**Short task 1**
Copy the lines of the listing below exactly, from the line that contains "At what coordinates" through the line that contains "click(16, 156)", inclusive, and leave the pictures out.

* Start Source extract *

Hanami Dango: The Tri-Colored Treat That Inspired An Emoji

Since the printing press, nothing has come close to impacting written language — until emojis that is, one communications librarian informed the Chicago Tribune. According to Hack Reactor, the use of emojis can be traced back to '90s chatrooms when : ) would indicate a smile. In 1999, a Japanese cell phone company took these basic communications a few steps further by releasing a set of images called emojis. The word, which is a fusion of Japanese phrases meaning "picture" and "letter," could be sent on pagers and cell phones. You can view the original designs at MoMA

Today, there are more than 3,000 emojis, records Statista, and while anyone can suggest an emoji to be added to the ever-growing list, a group of employees from companies like Apple and Google must approve of the image. The skewered Japanese dumpling known as dango was added to the pictorial lineup in 2010 (via Emojipedia). While the colorful treat is fun to insert into conversation, there's meaning behind the playful design.

What is hanami dango?

Historical references to dango can be found as far back as the 10th century (via This Is Japan). Dango includes an entire group of dumplings, informs Okonomi Kitchen, but hanami dango, also known as sanshoku dango, is the specific name for the multicolored treats served on skewers and seen on emoji keyboards. Hanami, the Japanese ritual of springtime flower-watching, lends its name to these tasty rice dumplings, and there's meaning behind each color. Pink signifies cherry blossoms, white represents the snow of past seasons, and green is the color for grasses of the spring (via Taste Atlas). 

Interpretations are many, however, and the three colors are also thought to represent blossoming cherry trees, white sake, and the flowering mugwort plant (per Kyoto Journal). Regardless of the interpretations assigned, this dessert is chewy, stretchy, and absolutely perfect for a relaxed picnic beneath a canopy of blossoming trees.

How is hanami dango made?

Dango is made from mixing equal parts sweet rice flour and regular rice flour — also known as shiratamako and joshinko – to build a stretchy dough (per Honest Food Talks). After boiled in water and left to cool, round dumplings are slid onto skewers and can be covered with glazes, pastes, or toppings (via MasterClass).

* End Source extract *

**Short task 2**
Answer these questions using the hanami dango article above:
(a) In what year was the dango emoji added?
(b) According to Taste Atlas, what does the pink color signify?
(c) Which two flours are mixed to make dango dough?

* Start Raw records *

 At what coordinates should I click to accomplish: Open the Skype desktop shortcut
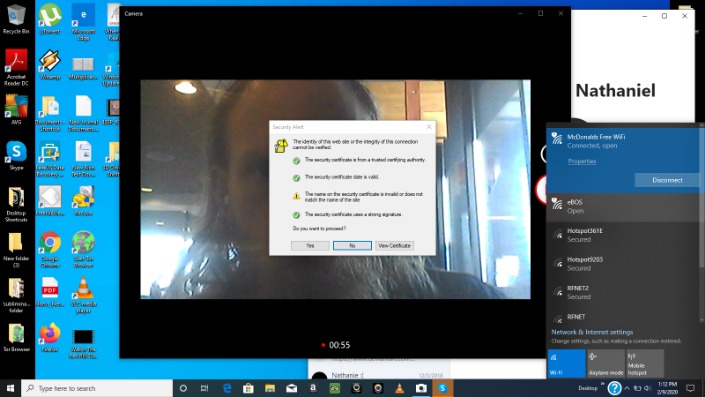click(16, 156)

* End Raw records *
* Start Raw records *

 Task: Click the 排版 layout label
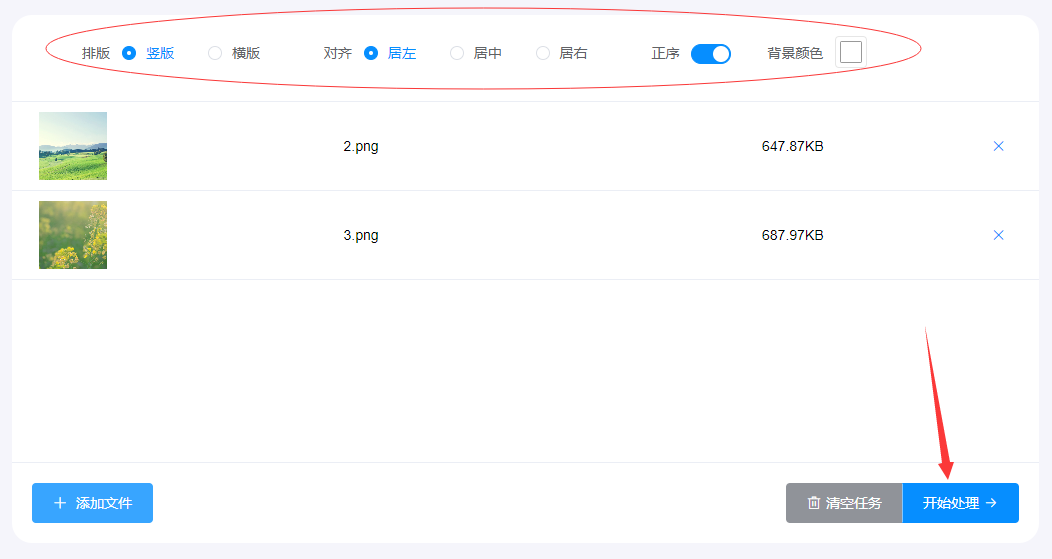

* End Raw records *
* Start Raw records *

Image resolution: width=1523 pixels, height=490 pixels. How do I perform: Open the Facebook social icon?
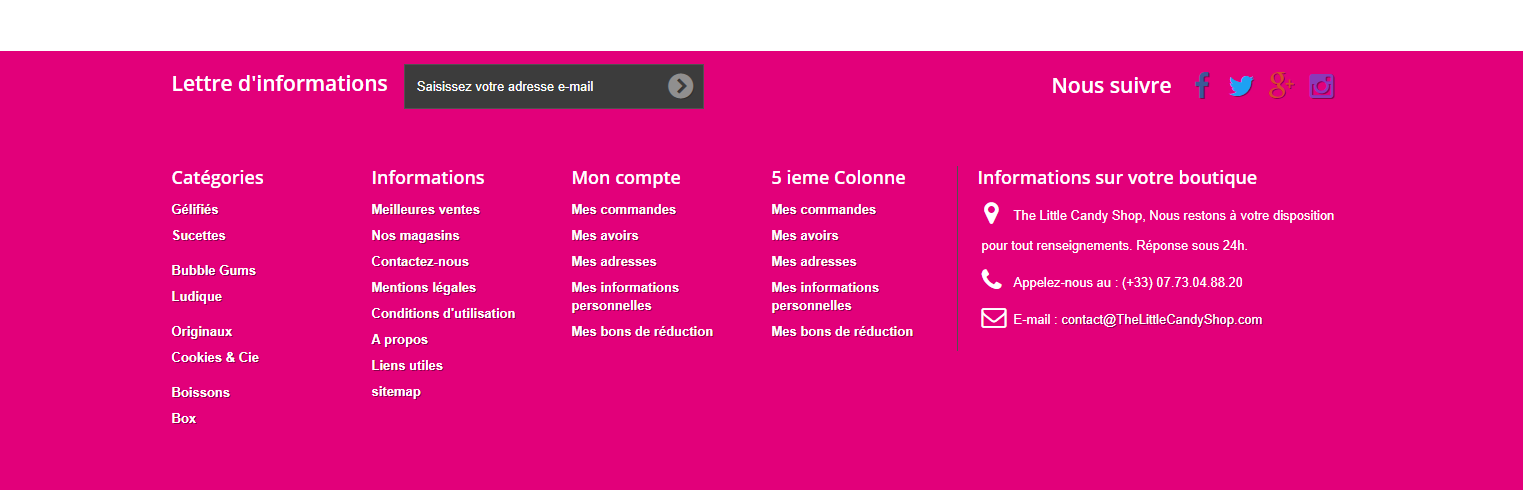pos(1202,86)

* End Raw records *

**Complete output 1**
 At what coordinates should I click to accomplish: Open the Skype desktop shortcut
click(16, 156)

**Complete output 2**
(a) 2010
(b) Cherry blossoms
(c) Sweet rice flour (shiratamako) and regular rice flour (joshinko), in equal parts